All I know for sure – what I am absolutely certain of – is that I want to be the type of person who has self-love. Where love comes first from me, and then others. In my relationship with my ex, it was quite codependent. I gave up many of my hobbies, stopped trying new things, stopped trying so much with my friends. I spent a lot of time caring for her (even though she didn’t ask). When she was sad, it made me sad. When she was happy, it made me happy. I didn’t exist outside or seperately from her. If we try things again, THAT has to be different. Love has to be mine for myself first.
I know that is possible for me to strive for single. I think it’s also possible for me to grow like that in a relationship too. So I just have to decide on one thing now – do I want to be back with my ex at all?
May 20, 2025 at 12:37 pm #445947anita
ParticipantDear Jack:
You’ve done remarkable inner work to better understand yourself, and that’s truly something to celebrate. Therapy has given you clarity on your emotional wounds, past patterns, and what you genuinely want moving forward. That level of self-awareness is rare, and it will serve you well in whatever path you choose.

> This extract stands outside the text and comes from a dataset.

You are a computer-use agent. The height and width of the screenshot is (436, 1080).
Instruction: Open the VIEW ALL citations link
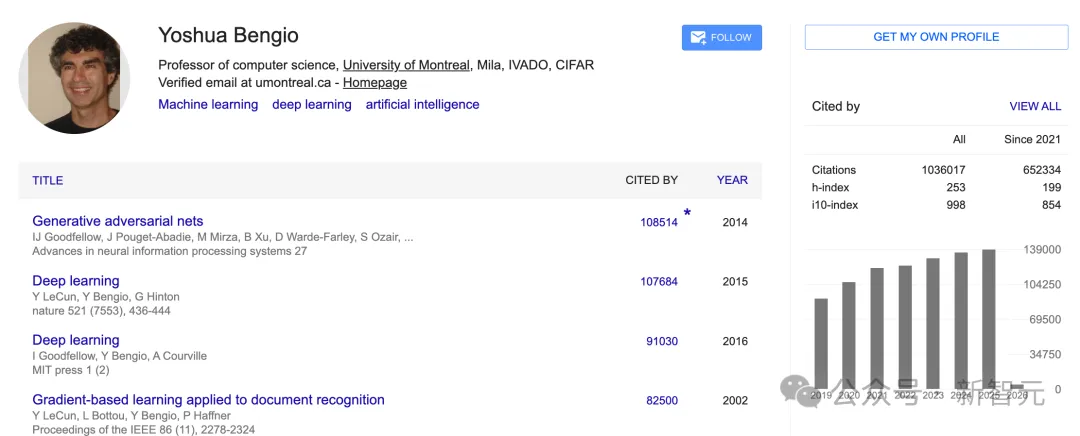1035,106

From what you’ve shared, your desire to reconnect with your ex seems grounded in meaningful reasons—you want to build a healthier dynamic, rooted in emotional independence and true vulnerability. That’s an admirable goal. However, would your ex be open to starting fresh with a stronger foundation? If she remains tied to old patterns, reconciliation might not be as smooth as you hope.

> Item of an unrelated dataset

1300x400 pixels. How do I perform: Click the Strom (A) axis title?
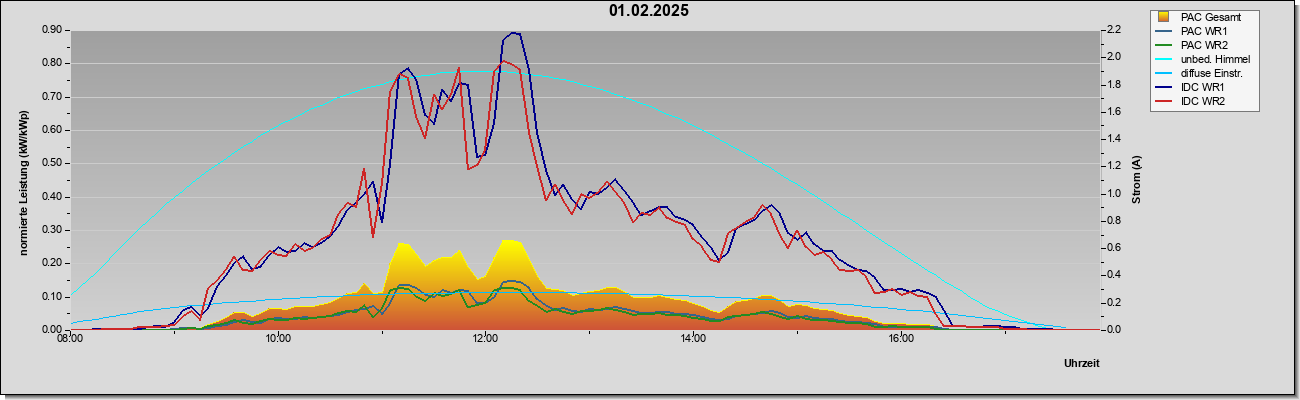coord(1136,181)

At the same time, your realization that casual dating and sex aren’t truly what you’re seeking is significant. It highlights that your focus is on depth, connection, and community rather than fleeting experiences. That speaks to a level of emotional maturity and self-awareness that will help guide your decision.

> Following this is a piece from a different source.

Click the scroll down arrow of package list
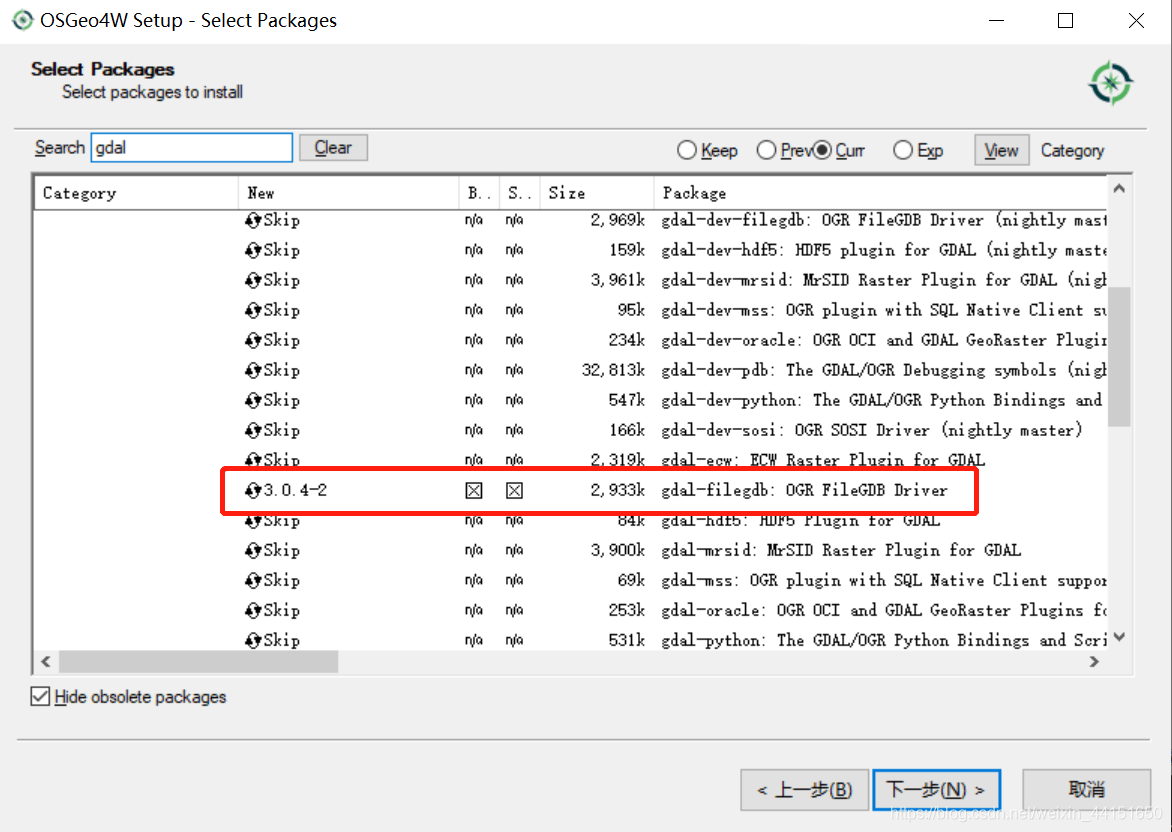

You wrote, “I hesitate with all huge decisions I make partly out of a fear of what I don’t know, or a fear that all of my feelings are incorrect and I will make a wrong decision.” This, I believe, is your greatest challenge—distrusting or doubting your own emotions. I wonder how that came about. Were your feelings as a child dismissed, ignored, or criticized?
anita
May 20, 2025 at 3:27 pm #445952Jack
ParticipantI’d definitley say that I feel like I was emotionally neglected as a child. My house prioritised peace over solving conflicts, and my father was an incredibly emotionally absent person. I learned pretty quickly that any issues or emotional problems that I had were not going to be solved by him. So I learned not to talk about my emotions at all. If I ever did, I got the silent treatment, or I was treated like my feelings were too much. I was often gaslit to feel like I was crazy – my family is the type to prioritise peace over genuinely solving a conflict. It’s why I have communication issues to this day – I wasn’t raised with conflict-solving skills. It’s also why I’m unconfident with my emotions – they’ve never been validated I guess. I’ve had far more instances in my life where my emotions were “wrong” than “right”.
May 20, 2025 at 6:27 pm #445958anita
ParticipantDear Jack:
Your childhood story, invalidated emotions, silent treatments, even gaslighted, unfortunately it’s a common story, mine as well. Yet, it’s a heart breaking story for each and every child it happens to, and I am sorry 😞 that it’s your story too.
So many of us adults, of all ages, are hurt little boys and girls because we were not seen or validated.
Healing is about no longer repressing or suppressing our emotions,no longer rejecting them like others did, and instead, embracing them, giving them their due space within to breathe.
I am guessing you’ve been working on this in therapy?